When an appellate court ponders the probable effect of an error on a civil trial, it need only find that the jury's verdict is more probably than not untainted by the error. 


Appellant Robert Haddad worked for appellee Lockheed California Corporation ("Lockheed") from early 1969 until his resignation in July 1979. Haddad claimed that while in Lockheed's employ he was subject to a variety of forms of disparate treatment—a treatment which was the product of discrimination on the basis of national origin and age. After filing a timely charge with the Equal Employment Opportunity Commission ("EEOC") and receiving statutory notice of final action from the EEOC, Haddad filed a discrimination lawsuit against Lockheed in federal district court. Pursuant to 42 U.S.C.S. § 2000e-5(f)(4) (1976), Haddad's claim of discrimination based on national origin was tried by the district court judge. Haddad's age discrimination claim was submitted to a jury. Both claims were decided in favor of Lockheed. Haddad appealed, arguing that the trial court should have excluded the testimony of his ex-wife as it was protected by the confidential marital communication privilege.


Did the trial court err by not excluding testimony from Haddad's ex-wife's on the basis of the confidential marital communication privilege?

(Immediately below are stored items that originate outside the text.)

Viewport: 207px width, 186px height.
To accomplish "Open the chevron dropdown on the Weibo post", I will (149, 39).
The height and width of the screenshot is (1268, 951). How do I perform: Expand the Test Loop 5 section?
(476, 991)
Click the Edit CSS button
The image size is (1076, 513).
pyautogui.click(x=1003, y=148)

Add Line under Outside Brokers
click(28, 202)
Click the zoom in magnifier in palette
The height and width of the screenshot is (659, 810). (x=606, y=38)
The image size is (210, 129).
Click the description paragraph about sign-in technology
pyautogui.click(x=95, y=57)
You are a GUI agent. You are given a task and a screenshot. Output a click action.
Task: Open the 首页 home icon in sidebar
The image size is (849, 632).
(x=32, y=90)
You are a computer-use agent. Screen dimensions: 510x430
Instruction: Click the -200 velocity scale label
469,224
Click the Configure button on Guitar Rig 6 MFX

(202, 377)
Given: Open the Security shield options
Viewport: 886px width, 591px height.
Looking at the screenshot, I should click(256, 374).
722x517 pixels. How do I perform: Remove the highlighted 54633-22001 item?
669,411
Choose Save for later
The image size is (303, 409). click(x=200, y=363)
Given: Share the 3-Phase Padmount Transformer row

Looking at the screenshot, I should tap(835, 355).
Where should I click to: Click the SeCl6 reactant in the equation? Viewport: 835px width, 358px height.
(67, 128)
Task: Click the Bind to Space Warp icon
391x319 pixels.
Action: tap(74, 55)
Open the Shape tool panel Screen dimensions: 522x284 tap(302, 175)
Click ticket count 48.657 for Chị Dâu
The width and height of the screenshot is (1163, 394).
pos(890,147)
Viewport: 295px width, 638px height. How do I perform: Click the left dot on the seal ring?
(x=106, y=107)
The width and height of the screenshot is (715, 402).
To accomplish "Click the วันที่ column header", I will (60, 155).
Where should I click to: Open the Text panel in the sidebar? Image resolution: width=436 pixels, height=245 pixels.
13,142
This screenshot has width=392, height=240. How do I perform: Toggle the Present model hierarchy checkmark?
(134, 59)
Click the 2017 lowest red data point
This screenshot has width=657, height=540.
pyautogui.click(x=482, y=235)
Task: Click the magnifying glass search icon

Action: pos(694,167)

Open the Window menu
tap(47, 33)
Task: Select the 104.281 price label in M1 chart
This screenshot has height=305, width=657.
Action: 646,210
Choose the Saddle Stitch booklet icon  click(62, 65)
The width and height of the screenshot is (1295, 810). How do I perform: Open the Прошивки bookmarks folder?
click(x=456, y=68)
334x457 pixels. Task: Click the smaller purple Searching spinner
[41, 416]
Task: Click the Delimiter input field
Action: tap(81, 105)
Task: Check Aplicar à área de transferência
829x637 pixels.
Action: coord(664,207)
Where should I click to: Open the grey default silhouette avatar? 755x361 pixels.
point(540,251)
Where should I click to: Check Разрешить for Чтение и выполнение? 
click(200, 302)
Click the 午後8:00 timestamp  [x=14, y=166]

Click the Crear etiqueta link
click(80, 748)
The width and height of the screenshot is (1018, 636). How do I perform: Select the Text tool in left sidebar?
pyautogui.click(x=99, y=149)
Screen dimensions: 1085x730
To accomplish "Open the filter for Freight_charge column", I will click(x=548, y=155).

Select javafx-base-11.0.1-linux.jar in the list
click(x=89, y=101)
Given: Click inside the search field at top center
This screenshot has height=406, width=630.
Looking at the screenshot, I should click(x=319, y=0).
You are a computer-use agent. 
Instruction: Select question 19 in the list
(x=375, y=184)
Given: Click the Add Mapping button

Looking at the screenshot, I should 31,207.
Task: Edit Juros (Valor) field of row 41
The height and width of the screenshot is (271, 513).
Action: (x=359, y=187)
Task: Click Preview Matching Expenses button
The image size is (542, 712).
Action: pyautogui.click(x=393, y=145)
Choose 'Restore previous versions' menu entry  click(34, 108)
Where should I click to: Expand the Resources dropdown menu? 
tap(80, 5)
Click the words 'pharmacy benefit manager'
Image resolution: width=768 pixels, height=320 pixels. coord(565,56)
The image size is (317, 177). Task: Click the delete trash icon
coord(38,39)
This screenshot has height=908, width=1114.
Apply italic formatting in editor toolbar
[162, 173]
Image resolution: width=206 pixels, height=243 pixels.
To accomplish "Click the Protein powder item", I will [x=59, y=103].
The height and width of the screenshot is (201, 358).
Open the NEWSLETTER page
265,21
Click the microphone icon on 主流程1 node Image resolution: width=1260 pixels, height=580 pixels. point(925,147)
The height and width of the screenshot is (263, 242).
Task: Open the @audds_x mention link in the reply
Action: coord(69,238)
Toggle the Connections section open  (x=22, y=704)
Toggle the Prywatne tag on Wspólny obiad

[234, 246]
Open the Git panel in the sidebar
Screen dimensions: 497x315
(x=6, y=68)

The court of appeals affirmed the district court's judgment. The court ruled, inter alia, that Lockheed failed to overcome the presumption in favor of applying the confidential marital communication privilege, and therefore the district court should have excluded the ex-wife's testimony. However, the court ruled, since her testimony was cumulative of other evidence in the record and the record contained no evidence to the contrary, the court presumed that the improper admission of the ex-wife's had no effect on the district court's decision rejecting Haddad's national origin discrimination claim.